John Peck also commented that:
“Excel is great for simple, ad hoc calculations, but its lack of structure and difficulty in automating and documenting the contents make its use error prone. Analyses built in Excel tend to grow and sprawl making them difficult to validate and to use on repetitive tasks.”
This last hint on the difficulty of
using Excel spreadsheets for repetitive tasks takes us to issue #2.
2. Little Reusability
This one comes from the pool of my own
personal mistakes when using Excel spreadsheets for professional Data Management.
It had to do with the data input. Usually, data are stored in one or more
source columns in an Excel spreadsheet, while the other columns contain the
macros and formulas for the processing. Well, often, when reusing the
spreadsheet for the current month’s analysis, the new data were copied and
pasted manually into the dedicated source column(s). However, since the data
rows for the current month were usually more than the data rows for the
previous month, the pure copy/paste of the data would cover regions of the
sheet where macros had not yet been defined, producing wrong unverified sums
and macros results.
The lack of a verified, reliable,
repetitive way to collect data from multiple sources makes reusability limited
to very simple processes.
And if you’re thinking of using Excel as a data source: Roger Fried warns against it!
3. Problematic Scalability
In professional data wrangling
projects, we usually deal with very large amounts of data. Therefore,
scalability is often a concern when moving forward with the project. Excel
spreadsheets show their shortcomings when large amounts of data are involved.

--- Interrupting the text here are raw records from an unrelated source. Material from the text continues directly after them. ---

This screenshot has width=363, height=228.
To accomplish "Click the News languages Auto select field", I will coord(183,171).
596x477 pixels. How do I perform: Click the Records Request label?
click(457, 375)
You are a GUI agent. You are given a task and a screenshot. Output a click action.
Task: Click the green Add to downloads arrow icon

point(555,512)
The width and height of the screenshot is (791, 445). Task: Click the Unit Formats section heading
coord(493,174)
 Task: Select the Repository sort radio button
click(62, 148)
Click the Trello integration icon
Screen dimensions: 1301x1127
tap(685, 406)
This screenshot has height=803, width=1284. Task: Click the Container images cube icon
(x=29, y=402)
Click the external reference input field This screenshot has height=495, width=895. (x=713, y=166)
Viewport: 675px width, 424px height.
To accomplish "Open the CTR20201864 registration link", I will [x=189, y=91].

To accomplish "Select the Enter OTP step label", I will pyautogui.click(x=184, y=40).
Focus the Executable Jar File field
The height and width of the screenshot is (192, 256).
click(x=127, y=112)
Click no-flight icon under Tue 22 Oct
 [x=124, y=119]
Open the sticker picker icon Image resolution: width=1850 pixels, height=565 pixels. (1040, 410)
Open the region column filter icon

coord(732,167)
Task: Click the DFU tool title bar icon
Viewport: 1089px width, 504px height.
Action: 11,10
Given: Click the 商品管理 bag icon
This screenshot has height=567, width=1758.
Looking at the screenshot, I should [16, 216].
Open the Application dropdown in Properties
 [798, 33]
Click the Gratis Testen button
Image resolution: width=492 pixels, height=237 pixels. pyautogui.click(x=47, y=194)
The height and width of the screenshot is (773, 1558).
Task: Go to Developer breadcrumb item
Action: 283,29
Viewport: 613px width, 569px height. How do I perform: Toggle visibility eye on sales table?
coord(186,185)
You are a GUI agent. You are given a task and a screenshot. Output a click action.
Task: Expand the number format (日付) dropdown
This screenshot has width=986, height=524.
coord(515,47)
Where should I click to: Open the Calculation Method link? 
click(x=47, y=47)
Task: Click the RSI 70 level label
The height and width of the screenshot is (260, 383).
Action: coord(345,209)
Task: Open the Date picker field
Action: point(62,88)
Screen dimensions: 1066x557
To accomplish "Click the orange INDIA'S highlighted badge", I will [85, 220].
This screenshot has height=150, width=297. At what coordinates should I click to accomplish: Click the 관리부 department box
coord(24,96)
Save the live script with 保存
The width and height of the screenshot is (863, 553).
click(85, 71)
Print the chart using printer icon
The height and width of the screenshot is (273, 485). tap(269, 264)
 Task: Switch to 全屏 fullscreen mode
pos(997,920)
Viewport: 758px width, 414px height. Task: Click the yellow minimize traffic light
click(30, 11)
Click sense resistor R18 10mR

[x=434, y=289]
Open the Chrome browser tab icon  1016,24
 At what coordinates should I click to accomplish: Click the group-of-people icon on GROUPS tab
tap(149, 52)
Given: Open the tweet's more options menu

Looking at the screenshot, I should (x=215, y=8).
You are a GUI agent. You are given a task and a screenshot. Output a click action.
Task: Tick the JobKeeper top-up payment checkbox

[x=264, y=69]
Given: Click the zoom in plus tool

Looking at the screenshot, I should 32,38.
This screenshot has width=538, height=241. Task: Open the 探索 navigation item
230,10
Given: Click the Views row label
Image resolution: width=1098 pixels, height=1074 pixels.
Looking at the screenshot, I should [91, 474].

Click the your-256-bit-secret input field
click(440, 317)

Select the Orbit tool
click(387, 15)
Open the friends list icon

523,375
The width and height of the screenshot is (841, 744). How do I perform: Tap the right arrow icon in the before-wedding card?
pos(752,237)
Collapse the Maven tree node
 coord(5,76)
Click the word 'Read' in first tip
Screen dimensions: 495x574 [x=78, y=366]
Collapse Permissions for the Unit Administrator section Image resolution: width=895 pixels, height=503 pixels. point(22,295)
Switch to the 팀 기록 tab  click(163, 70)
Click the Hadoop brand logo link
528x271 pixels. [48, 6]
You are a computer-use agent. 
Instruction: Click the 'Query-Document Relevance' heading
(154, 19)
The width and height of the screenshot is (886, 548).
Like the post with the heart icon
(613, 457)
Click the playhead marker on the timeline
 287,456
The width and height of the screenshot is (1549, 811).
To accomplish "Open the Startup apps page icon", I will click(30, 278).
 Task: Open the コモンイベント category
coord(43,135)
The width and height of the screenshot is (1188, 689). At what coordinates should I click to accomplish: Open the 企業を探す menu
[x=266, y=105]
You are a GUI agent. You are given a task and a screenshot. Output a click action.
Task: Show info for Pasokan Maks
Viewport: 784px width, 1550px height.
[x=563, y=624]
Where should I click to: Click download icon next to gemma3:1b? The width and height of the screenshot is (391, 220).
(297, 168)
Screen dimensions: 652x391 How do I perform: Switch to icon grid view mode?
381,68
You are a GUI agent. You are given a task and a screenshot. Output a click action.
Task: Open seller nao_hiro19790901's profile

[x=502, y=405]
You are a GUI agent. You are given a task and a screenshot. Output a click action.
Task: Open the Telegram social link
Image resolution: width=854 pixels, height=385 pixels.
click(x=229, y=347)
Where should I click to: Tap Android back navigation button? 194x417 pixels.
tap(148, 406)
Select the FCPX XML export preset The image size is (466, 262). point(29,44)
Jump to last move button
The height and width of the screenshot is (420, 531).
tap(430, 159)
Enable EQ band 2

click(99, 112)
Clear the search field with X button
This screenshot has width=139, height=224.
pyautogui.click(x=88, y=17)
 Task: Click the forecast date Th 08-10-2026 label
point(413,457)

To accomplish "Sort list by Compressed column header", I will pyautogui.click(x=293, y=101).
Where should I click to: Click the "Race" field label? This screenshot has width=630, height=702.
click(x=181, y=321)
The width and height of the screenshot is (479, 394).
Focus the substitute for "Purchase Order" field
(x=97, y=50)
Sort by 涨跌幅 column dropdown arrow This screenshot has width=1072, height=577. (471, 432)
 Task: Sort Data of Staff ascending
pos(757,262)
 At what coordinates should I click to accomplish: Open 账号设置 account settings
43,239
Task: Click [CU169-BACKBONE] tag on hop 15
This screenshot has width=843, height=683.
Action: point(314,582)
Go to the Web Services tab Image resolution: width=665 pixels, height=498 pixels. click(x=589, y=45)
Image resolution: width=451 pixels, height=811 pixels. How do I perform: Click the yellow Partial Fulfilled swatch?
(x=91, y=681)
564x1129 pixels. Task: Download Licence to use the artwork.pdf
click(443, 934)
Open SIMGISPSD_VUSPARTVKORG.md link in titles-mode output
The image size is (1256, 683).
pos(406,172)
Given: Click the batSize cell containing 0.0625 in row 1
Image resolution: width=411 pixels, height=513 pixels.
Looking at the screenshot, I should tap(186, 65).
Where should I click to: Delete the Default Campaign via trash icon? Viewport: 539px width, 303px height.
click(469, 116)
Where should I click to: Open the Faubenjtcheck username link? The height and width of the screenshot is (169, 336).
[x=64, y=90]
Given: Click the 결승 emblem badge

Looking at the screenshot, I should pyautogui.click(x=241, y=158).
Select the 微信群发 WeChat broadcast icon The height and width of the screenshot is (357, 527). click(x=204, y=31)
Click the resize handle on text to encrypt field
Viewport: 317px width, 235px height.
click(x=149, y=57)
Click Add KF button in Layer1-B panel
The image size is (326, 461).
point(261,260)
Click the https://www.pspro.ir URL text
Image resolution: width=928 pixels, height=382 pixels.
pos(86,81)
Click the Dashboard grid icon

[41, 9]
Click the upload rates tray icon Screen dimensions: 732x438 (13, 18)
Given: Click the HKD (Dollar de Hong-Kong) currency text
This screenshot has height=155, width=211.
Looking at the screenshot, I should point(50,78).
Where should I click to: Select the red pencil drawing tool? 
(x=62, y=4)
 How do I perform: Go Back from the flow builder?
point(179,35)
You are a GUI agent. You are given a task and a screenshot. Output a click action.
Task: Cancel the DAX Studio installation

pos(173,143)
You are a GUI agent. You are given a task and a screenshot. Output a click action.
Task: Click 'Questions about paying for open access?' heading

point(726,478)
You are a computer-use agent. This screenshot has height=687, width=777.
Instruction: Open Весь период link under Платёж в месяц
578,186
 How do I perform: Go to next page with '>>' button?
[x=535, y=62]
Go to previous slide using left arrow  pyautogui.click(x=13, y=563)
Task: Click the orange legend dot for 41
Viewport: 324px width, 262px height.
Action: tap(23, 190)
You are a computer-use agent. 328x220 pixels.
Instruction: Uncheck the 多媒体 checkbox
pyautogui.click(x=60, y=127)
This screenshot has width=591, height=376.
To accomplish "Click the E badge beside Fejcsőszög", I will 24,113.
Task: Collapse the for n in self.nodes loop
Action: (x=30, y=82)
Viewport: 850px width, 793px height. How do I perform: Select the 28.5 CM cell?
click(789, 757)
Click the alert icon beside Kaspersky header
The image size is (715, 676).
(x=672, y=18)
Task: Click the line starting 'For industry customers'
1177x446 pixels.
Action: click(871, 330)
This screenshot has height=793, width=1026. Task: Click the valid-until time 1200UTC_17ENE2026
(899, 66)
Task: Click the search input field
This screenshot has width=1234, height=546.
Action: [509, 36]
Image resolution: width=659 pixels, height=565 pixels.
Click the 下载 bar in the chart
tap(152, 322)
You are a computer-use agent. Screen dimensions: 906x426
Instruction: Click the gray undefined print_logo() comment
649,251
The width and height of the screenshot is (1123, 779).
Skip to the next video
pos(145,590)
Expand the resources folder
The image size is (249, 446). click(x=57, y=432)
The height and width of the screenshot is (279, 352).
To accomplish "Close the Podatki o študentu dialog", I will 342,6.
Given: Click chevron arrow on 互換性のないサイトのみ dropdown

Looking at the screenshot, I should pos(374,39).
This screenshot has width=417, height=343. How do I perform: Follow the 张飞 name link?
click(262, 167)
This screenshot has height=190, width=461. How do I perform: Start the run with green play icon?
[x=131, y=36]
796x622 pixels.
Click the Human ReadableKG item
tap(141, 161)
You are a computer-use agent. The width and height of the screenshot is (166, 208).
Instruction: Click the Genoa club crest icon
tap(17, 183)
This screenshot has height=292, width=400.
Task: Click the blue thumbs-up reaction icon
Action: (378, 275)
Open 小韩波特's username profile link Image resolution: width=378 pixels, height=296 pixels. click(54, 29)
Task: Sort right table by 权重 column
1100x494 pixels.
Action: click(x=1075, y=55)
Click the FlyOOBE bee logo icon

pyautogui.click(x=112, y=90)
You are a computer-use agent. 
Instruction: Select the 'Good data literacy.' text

David Langer lists “speed of iteration of analyses” as one of the main problems of using an Excel spreadsheet for professional data transformations:
“My experience has been that current Excel row limitations (I’m ignoring PowerPivot here) aren’t a concern in the vast majority of cases. What kicks me out of Excel most of the time is speed of iteration. For example, in linear regression modeling.”
For Giovanni Marano:
“Performance degradation and crashes, when running operations on big datasets” are a big limitation for serious professional usage of Excel spreadsheets, while Anna Chaney confirms that “Excel doesn’t have enough memory to load larger datasets.”
David Montfort points to the limit in number of processable rows:
“Excel has a row limit which can be an issue with very large datasets. Also, other programs offer better statistical and data visualization tools.”
So, either lack of memory, limit in
number of rows, general slow speed in execution, and performance degradation
represent a serious issue in scalability when implementing professional data
wrangling and data management projects.
4. Low Coverage of Data Operations
Again, Excel spreadsheets do well for
small datasets and for a reduced pool of data operations. However, when the
projects become bigger and require more sophisticated data operations, some are
not available in Excel.
Alessio Nicolai and his colleague Giovanni Marano focus on “ad-hoc” analyses (which don’t require a scalable process). They identified the following limitations in data operations available to an Excel spreadsheet:
- Operations on a filtered dataset
are limited (filtered-out data are only “hidden”)
- No availability of intermediate
steps in data preparation (e.g. when filtering)
- Formulas limitations (e.g. no
MAXIFS/MINIFS without using computationally expensive array formulas)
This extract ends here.